## Text excerpt
How Precommitment Can Help Us Meet Our Goals

Meeting goals requires willpower, motivation, and commitment – but there is also a strategy called “precommitment” that can help. Read on to learn how.

If you have ever tried to lose weight, or put away a little money for a rainy day, you know how the story goes: You start with the best intentions, stoke your motivation, and tell yourself this time you will be successful, only to fall off the wagon a few days later. And you might ask yourself, what happened?

Meeting goals requires willpower, motivation, and commitment - but there is also a strategy called "precommitment" that can help. Read on to learn how.

The answer starts with the way we make decisions. According to Molly Crockett of the University of Cambridge, every decision we make requires a weighing of options. Some options may carry higher reward value than others, and some options require utilizing a little willpower, or employing what is known as a “precommitment.”

A precommitment is essentially an action we take to avoid facing temptations that may derail our goals. For example, we may avoiding purchasing unhealthy food to keep ourselves from eating it, or put money into savings accounts with hefty withdrawal fees to avoid the allure of using it to buy something we might not really need.

To test the effectiveness of precommitments, Crockett and her team recruited healthy male volunteers and gave them a series of choices: they had to decide between a tempting “small reward” available immediately, or a “large reward” available after a delay.

For some of the choices, the small reward was continuously available, and subjects had to exert willpower to resist choosing it until the large reward became available. But for other choices, subjects were given the opportunity to pre-commit: before the tempting option became available, they had the ability to prevent themselves from ever encountering the temptation.

So did using a precommitment strategy help subject resist the temptation of small rewards and hold out for larger ones?

## Exercise set
A – According to the precommitment article, whom did Crockett and her team recruit to test precommitments?
B – Pick up the article on precommitment after its final sentence and keep writing.
The records that follow the article are not needed for anything here.

## Material supplied
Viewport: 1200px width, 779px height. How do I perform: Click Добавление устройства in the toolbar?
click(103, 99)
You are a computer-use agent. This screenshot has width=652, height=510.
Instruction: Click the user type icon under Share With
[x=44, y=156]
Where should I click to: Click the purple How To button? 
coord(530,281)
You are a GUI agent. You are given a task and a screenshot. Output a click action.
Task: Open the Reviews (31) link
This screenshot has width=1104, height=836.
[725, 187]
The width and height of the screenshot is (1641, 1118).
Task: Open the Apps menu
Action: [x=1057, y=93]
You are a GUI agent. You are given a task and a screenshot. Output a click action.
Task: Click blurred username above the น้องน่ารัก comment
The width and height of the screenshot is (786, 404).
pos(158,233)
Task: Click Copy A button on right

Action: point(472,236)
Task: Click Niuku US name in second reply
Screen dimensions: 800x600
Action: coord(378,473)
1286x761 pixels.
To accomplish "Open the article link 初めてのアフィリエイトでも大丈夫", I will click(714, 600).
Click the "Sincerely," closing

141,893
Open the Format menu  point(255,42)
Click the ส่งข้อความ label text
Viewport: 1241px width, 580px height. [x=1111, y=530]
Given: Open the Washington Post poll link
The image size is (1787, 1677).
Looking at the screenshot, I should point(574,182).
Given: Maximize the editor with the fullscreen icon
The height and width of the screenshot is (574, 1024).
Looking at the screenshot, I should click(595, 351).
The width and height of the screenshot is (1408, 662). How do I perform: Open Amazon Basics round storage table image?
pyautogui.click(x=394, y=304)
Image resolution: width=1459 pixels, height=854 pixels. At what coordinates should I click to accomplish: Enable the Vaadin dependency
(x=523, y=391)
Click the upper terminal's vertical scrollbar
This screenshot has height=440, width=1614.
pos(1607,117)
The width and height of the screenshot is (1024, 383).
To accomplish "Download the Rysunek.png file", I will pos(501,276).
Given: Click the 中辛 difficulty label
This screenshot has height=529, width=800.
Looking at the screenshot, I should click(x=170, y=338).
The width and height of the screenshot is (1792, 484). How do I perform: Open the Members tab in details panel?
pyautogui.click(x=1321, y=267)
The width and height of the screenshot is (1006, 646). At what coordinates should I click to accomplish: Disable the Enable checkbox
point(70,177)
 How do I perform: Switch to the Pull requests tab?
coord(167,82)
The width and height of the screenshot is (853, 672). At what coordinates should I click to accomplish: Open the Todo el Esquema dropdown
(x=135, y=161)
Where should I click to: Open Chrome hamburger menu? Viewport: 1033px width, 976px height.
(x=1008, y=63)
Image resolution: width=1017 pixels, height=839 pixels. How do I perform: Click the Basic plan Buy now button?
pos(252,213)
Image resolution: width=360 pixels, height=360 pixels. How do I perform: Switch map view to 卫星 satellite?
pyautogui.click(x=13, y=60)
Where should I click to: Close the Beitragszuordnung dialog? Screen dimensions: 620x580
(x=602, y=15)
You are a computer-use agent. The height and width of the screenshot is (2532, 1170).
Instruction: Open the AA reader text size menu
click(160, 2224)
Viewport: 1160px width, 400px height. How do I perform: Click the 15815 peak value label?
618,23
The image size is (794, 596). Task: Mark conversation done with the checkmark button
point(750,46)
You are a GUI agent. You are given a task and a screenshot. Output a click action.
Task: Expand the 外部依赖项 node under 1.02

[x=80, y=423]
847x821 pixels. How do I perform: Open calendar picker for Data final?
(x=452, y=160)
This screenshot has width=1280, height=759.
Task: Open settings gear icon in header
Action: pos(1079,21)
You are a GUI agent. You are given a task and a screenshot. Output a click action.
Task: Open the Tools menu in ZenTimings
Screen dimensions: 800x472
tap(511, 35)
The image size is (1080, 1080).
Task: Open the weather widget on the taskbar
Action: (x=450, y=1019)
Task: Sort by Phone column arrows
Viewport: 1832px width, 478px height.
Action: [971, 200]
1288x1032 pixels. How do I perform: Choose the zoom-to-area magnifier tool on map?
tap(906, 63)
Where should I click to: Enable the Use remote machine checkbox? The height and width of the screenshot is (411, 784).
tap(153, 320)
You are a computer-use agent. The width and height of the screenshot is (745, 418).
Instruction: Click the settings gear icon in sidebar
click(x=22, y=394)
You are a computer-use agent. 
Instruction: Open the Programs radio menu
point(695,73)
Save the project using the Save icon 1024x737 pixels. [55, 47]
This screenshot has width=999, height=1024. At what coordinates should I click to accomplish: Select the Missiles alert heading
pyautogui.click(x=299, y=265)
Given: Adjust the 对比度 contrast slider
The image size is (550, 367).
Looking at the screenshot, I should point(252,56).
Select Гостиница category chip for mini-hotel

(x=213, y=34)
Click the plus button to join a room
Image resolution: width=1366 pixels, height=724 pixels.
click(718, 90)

## Exercise results
A – Healthy male volunteers.

B –
Not just was a precommitment strategy more effective than using willpower alone, Crockett and her team also found that the most impulsive people (those with the weakest willpower) benefited the most from precommitment (Crockett et al., 2016).

“Our research suggests that the most effective way to beat temptations is to avoid facing them in the first place” (Crockett, 2016, para 3)

And precommitment also appears to employ a different area of our brains. Precommitment specifically activates the frontopolar cortex, a region that is involved in thinking about the future. Additionally, when the frontopolar cortex is engaged during precommitment, it increases its communication with a region that plays an important role in willpower, the dorsolateral prefrontal cortex (Crockett et al., 2016).

Perhaps it’s not surprising that when we think about how we might respond to tempting options, we also think about the long term consequences of these options, and are better prepared to make better choices – perhaps by gaining a little leverage on ourselves.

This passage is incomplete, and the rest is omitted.